Amy knew enough by now to recognize the lie in his voice.
There had been a time when she’d meekly told herself she must be imagining his
shallow selfishness. She no longer had to pretend that was true. “Tell me
another, Big Boy. Hot Mama have tickets for a theater opening tonight?”
“Dammit, Ames, I have a life down here! Just because you
want to hole up in the boondocks doesn’t mean I have to anymore.”
“Oh, and it’s my fault you had two kids and got stuck with
this monster McMansion and had a job that paid well and meant something to the
community when all you really wanted was to be a drone in the city, uh-huh.”
They’d had this argument so many times she could probably
recite it backward. Come to think of it, it probably was her fault that Evan had made something of himself. On his own,
he would still be droning his way up the corporate ladder, instead of
possessing an executive office. She dumped the ruined croutons in the trash.

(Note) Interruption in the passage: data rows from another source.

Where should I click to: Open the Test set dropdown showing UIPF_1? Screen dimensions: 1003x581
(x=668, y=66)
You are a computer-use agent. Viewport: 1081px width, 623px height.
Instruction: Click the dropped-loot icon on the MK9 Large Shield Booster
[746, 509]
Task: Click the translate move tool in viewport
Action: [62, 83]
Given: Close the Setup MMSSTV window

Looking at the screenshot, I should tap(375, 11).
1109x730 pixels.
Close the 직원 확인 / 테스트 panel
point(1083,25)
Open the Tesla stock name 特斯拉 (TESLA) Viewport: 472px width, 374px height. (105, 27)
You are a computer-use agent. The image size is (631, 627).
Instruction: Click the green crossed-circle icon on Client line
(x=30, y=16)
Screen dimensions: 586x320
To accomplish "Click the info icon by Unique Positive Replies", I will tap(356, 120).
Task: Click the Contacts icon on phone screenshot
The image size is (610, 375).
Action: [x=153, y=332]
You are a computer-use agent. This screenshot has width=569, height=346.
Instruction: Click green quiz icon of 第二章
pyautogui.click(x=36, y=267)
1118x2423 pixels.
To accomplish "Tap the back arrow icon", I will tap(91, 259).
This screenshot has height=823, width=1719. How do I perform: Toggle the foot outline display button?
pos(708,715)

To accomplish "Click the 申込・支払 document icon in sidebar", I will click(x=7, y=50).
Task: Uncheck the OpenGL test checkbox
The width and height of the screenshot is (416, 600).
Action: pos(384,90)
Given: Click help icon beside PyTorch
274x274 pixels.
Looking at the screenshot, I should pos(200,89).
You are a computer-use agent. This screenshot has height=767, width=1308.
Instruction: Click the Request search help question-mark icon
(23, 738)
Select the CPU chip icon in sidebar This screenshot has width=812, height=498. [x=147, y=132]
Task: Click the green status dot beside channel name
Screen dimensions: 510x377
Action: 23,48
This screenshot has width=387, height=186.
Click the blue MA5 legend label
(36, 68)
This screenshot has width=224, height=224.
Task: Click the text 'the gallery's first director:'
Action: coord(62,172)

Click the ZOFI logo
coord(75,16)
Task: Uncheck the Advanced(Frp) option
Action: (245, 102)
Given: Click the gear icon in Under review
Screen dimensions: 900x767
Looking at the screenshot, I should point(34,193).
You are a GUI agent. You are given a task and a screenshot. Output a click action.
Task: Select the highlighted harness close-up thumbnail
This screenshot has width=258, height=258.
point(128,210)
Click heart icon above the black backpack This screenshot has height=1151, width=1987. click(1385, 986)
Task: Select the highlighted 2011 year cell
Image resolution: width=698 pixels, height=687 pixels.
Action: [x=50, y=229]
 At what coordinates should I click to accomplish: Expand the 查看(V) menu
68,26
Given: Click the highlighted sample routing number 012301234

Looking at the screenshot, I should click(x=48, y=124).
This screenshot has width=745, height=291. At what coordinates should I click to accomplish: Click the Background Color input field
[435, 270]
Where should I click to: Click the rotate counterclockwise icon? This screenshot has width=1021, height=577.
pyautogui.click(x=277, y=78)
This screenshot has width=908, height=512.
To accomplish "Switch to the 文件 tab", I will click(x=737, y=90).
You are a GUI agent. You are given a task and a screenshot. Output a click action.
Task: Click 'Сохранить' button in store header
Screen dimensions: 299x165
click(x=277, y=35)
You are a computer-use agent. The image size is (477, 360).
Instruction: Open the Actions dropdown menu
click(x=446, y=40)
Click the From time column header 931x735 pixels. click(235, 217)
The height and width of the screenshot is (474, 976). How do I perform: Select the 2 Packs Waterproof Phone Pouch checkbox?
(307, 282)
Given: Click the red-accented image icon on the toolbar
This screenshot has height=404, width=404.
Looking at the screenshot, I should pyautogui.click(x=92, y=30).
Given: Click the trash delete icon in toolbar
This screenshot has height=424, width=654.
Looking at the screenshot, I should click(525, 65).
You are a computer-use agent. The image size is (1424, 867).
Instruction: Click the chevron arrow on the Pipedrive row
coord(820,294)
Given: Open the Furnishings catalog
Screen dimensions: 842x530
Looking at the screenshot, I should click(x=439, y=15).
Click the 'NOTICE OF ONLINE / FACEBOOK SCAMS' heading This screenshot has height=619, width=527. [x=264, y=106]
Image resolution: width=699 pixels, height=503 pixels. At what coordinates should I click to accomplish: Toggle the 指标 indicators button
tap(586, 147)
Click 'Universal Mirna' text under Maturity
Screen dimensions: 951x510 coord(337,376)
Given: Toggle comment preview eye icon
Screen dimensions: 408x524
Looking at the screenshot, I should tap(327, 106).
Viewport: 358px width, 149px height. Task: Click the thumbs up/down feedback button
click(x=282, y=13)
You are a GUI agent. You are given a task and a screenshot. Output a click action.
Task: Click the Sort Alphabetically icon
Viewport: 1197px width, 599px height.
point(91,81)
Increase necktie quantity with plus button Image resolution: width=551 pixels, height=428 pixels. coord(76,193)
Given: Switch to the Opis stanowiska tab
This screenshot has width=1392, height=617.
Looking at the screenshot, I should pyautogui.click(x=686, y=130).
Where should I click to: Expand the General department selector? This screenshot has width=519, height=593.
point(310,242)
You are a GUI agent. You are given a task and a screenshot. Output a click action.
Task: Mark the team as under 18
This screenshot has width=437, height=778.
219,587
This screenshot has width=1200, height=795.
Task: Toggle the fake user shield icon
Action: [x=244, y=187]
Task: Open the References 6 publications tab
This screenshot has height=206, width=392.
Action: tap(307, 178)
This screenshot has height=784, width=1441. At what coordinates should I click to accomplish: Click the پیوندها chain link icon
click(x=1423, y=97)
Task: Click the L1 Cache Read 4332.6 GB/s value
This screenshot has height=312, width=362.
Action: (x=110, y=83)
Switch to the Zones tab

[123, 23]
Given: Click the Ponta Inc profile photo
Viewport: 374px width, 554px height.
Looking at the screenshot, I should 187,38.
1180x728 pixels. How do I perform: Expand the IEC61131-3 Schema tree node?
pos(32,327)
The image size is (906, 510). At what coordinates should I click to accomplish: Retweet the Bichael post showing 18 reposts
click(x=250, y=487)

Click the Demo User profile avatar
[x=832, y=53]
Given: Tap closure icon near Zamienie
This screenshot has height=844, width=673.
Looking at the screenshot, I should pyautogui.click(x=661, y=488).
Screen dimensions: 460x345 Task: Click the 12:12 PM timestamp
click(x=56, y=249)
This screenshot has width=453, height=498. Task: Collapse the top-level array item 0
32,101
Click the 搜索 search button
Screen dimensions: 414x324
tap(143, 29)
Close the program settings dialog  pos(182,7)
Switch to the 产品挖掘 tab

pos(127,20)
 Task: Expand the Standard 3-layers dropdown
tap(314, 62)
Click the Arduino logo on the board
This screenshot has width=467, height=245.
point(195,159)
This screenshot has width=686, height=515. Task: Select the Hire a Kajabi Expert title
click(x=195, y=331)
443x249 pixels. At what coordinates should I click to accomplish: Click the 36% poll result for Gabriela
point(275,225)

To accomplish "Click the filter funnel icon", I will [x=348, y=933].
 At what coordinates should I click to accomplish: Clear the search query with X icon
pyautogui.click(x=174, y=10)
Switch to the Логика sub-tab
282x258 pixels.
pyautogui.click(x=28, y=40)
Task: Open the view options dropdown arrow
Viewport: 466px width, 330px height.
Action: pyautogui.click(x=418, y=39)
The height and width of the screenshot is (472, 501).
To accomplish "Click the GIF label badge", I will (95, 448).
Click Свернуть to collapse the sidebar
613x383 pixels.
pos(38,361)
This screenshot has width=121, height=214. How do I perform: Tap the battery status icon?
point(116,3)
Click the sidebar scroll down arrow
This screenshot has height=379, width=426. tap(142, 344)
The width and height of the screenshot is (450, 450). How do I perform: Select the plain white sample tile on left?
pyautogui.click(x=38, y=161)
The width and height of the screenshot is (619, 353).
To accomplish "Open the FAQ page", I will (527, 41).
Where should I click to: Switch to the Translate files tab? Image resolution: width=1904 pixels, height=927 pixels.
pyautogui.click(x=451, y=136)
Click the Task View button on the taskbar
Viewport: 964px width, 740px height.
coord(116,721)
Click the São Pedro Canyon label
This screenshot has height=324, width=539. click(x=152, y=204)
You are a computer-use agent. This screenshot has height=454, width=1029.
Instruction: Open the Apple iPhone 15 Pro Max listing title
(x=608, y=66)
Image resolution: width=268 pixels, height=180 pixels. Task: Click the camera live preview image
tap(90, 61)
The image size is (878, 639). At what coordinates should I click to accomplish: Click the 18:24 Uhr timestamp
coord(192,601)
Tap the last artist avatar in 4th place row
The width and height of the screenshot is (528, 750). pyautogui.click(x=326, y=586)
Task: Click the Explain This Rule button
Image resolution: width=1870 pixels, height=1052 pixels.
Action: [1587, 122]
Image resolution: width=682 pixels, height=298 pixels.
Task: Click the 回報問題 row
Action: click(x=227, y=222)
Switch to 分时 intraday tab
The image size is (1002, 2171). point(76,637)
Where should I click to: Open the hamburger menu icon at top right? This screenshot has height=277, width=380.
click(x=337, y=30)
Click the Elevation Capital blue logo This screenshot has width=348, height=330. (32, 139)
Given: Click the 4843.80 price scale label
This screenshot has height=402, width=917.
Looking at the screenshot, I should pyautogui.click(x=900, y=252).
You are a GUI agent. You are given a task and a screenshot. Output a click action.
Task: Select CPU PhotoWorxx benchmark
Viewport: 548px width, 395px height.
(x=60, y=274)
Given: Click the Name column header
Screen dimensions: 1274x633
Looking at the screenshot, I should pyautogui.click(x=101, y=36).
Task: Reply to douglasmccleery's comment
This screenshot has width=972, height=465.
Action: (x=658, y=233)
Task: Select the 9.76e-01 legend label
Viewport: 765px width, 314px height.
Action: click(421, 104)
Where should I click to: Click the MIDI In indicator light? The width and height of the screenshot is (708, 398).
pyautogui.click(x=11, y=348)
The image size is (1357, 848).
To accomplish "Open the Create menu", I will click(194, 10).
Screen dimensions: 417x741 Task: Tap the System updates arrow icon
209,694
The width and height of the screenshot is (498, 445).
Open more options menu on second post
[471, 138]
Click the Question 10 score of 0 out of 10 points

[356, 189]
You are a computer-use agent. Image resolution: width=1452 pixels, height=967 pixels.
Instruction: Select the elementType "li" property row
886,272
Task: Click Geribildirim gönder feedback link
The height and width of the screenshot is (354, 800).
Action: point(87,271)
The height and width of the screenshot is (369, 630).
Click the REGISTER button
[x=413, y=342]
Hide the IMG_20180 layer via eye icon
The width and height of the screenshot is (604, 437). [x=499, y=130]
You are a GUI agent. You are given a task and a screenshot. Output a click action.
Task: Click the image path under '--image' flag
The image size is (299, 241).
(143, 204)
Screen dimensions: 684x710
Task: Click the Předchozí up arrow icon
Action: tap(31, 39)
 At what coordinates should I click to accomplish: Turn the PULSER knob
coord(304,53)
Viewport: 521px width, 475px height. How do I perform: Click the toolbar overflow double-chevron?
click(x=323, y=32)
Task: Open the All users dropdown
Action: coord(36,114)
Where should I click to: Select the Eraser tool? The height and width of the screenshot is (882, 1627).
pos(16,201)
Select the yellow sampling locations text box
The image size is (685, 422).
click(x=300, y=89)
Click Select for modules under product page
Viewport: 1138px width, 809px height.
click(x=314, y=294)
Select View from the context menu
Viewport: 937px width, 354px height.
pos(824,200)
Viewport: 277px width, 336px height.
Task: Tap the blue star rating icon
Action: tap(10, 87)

“You’re getting bitchy, Ames,” he warned. “You’re letting
yourself go and reverting to your half-baked hippie days. Learn to play golf,
fix yourself up, and you’ll find another man to pay your rent. Don’t take your
frustration out on me.” He hung up.
Amy shoved an overlong lock of ash brown hair out of her
eyes and scowled. A year ago, Evan’s comment would have cut her to the quick.
She would have run to the mirror and stared at her flour-studded hair with
dismay and wept her heart out.
Today, she saw her ex’s mean streak for the ego trip that it
was. So, hooray for her side. She’d finally learned she’d spent too damned much
of her life caring what Evan thought. Why bother explaining that perms, highlighting,
and salon cuts cost more than two weeks’ groceries?
She despised perms and highlighting anyway, and she no
longer had to care what he wanted.
She glanced around for a working timepiece and heard the
grandfather clock in the foyer strike four. Sugar,
shoot, dirty word.
Refraining from cursing for the kids’ sake hadn’t broadened
her vocabulary, just made it more creative.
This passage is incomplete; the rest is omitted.